── Extracted material

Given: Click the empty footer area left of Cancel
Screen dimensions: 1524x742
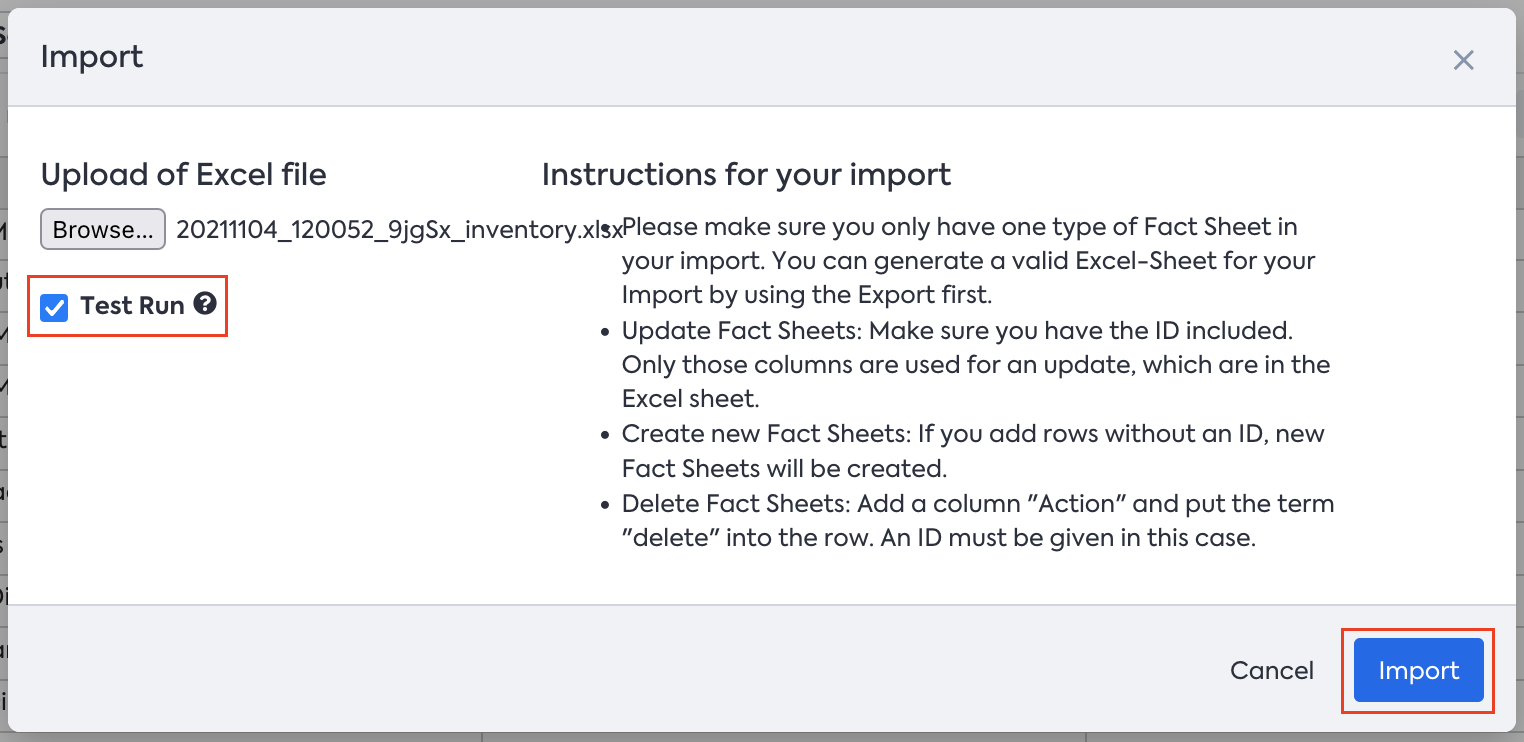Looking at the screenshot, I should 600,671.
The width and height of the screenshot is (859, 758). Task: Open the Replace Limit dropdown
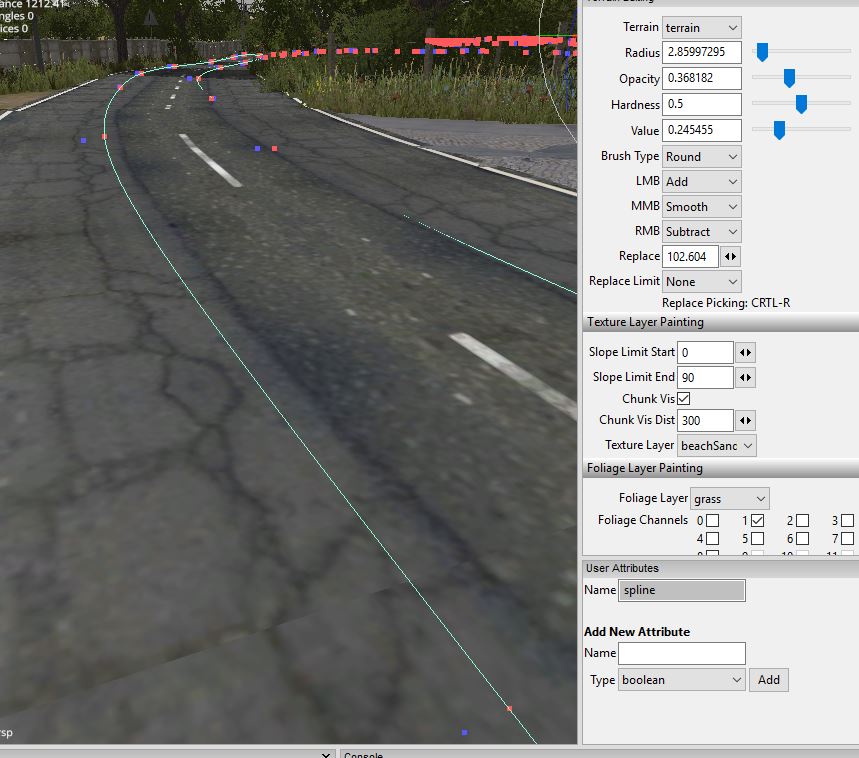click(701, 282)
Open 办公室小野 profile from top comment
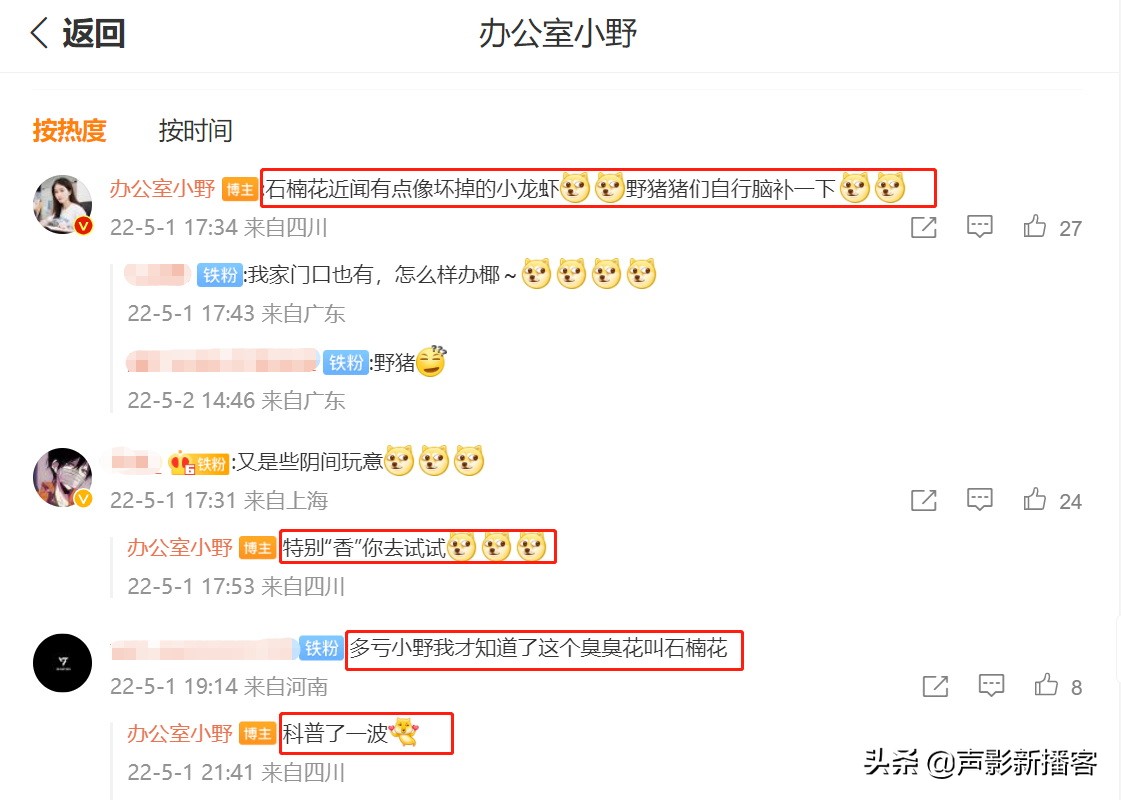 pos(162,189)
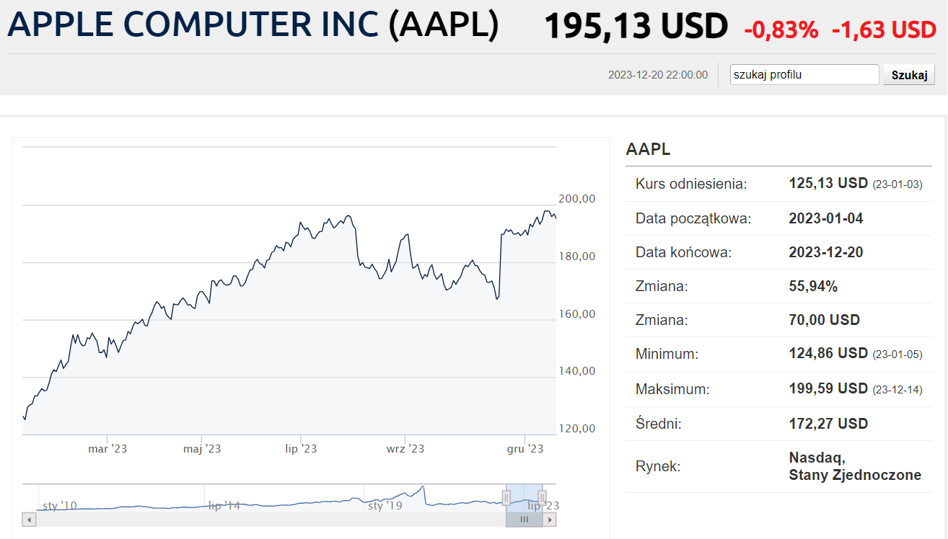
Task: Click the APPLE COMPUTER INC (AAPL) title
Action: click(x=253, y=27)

────

- [Directions]: Output all of the data exactly as it stands, minus any images.

- [Task output]:
Given: Click the empty footer area left of Cancel
Screen dimensions: 1524x742
Looking at the screenshot, I should 600,671.
The width and height of the screenshot is (859, 758). Task: Open the Replace Limit dropdown
click(701, 282)
Open 办公室小野 profile from top comment
 pos(162,189)
Task: Click the APPLE COMPUTER INC (AAPL) title
Action: click(x=253, y=27)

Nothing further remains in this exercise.